Vamos relembrar. Existem 3 tipos de missing:

  1. Missings completamente aleatórios (MCAR).
    Os completamente aleatórios ocorreram por erro técnico ou obra do acaso. Algo que se perdeu no caminho e do qual não fazemos ideia do porquê.
  2. Missings aleatórios (MAR).
    Os aleatórios existem porque a existência de uma outra variável aumenta a probabilidade dessa resposta não existir.
  3. Missings não aleatórios (MNAR).
    Os não aleatórios não são aleatórios — existem porque a variável em si é a causa de não existir um escore dela mesma.

Imagine que você possui um banco de dados com alguns missing.
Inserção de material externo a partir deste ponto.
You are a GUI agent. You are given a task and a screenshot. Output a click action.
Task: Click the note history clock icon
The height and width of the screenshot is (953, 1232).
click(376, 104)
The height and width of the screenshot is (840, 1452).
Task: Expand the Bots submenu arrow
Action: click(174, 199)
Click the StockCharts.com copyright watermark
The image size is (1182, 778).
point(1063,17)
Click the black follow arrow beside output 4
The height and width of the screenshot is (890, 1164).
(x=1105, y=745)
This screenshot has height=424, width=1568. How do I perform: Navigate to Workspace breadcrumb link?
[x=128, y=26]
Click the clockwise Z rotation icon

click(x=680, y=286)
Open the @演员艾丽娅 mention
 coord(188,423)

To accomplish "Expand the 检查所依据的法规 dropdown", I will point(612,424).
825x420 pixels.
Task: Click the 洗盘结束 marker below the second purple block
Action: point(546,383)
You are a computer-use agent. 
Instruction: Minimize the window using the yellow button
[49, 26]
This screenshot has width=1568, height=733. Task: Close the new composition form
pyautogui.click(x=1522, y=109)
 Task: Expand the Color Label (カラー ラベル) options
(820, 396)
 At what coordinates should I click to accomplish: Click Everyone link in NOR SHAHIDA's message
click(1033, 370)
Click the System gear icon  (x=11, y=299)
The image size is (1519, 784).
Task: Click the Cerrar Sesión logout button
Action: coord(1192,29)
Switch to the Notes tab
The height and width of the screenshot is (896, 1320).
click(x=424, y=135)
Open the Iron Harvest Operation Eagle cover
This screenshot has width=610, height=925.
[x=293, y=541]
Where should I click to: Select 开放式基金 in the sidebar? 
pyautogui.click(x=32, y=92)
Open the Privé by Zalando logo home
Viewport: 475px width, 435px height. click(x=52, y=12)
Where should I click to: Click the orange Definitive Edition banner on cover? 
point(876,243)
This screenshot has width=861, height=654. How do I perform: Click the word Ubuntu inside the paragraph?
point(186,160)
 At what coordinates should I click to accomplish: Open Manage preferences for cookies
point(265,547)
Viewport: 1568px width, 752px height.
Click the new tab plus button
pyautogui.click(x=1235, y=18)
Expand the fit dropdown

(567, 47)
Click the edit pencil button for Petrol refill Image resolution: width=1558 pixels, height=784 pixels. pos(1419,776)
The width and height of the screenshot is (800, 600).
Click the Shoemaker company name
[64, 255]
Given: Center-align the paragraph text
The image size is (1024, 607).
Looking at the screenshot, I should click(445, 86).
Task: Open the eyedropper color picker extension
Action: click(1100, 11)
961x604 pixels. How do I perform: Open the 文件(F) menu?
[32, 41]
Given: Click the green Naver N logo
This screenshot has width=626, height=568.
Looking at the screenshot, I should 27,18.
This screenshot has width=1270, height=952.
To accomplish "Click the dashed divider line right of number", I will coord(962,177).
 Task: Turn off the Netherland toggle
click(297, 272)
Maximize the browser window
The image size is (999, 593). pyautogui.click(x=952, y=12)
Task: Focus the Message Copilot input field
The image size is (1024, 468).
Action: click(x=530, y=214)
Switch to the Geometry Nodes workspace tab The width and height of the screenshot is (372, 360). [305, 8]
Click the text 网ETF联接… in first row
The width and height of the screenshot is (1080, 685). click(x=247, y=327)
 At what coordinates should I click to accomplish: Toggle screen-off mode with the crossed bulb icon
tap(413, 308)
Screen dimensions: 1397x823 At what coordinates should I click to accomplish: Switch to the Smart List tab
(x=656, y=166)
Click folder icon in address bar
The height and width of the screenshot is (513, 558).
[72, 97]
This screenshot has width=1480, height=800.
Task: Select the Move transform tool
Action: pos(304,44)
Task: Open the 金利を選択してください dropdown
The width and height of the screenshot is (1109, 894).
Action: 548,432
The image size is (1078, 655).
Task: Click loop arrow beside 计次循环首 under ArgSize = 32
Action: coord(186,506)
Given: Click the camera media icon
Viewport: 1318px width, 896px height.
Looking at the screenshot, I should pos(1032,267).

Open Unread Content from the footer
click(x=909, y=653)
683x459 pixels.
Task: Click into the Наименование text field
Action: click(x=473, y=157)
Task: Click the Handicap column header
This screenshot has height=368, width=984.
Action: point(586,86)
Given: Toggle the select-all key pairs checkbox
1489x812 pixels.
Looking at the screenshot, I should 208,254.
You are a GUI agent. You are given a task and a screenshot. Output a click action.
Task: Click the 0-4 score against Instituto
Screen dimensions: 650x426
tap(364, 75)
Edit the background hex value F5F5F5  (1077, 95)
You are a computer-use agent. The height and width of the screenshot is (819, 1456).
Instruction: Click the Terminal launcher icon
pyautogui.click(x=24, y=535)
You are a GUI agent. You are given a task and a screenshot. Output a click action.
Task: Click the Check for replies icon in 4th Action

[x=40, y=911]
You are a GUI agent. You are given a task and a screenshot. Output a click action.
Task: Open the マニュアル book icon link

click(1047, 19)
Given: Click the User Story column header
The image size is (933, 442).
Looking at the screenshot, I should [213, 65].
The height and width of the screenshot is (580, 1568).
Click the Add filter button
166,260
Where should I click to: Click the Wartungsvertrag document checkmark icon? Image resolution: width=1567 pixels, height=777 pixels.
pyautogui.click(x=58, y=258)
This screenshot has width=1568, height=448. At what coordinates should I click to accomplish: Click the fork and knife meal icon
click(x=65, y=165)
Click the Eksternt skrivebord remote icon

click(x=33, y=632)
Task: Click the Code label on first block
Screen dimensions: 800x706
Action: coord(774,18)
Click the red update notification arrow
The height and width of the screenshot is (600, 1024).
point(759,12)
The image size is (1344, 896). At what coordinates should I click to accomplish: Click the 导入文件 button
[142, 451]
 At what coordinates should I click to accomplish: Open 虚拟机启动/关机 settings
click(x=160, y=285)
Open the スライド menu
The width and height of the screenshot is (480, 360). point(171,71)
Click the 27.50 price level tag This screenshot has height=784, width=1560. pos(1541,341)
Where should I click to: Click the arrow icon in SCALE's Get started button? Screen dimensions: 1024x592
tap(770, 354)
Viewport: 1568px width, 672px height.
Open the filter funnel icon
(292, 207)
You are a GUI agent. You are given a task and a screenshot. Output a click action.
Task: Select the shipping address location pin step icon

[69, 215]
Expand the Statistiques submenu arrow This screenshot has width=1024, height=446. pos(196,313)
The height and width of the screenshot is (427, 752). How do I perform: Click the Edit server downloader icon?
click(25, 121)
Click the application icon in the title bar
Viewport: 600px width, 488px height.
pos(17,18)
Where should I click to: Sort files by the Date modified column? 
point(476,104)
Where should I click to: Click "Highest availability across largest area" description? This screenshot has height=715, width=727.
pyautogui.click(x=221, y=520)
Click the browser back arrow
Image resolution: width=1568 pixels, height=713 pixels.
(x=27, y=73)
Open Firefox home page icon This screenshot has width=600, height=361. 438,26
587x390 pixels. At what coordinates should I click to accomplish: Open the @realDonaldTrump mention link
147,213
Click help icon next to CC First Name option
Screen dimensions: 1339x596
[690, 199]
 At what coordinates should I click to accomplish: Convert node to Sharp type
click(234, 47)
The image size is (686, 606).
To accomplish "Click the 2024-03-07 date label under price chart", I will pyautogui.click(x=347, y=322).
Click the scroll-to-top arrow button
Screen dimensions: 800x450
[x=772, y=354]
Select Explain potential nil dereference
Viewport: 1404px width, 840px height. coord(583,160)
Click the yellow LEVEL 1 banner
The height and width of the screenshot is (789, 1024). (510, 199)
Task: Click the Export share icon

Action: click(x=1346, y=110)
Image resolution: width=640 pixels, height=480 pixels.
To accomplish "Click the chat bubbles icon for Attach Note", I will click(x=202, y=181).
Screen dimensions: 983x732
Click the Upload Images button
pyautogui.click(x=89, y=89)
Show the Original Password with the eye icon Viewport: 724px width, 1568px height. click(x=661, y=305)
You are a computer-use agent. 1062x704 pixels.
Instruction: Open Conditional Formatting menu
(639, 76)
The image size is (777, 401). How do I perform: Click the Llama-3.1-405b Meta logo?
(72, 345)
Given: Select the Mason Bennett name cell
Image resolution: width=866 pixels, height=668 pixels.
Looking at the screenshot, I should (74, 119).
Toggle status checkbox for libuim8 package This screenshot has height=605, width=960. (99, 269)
Você precisa realizar algumas análises mais robustas do que análises descritivas, e por isso, necessita lidar com esses missings.

É necessário lidar com eles para (1) prevenir vieses que os missings podem trazer e (2) possibilitar mais poder à análise que você quer fazer.

Você tem três grandes opções quando se trata de lidar com missings:

  1. Excluir observações que possuam qualquer tipo de missing: esse método é chamado de listwise deletion, e envolve a exclusão de toda linha que tenha pelo menos um valor missing.
  2. Excluir observações que possuam missing na variável que você quer utilizar para a análise: esse método é chamado de pairwise deletion, e baseia-se na exclusão daquela linha durante ou para a execução de uma análise. Assim, essa linha não é excluída do dataset necessariamente.
  3. Substituir o valor missing por outros valores: isso envolve a substituição do valor missing de uma célula por um valor relevante para aquela observação, como a média, mediana, imputação por regressão etc.

Vamos ver essas três grandes opções as dividindo em duas grandes partes:

(1) deletando missings e

(2) imputando novos valores.

Deletando ou imputando?

Para entender a lógica de deleção ou imputação, é importante sempre ter em mente a consideração acerca do tipo de valor missing que estamos lidando.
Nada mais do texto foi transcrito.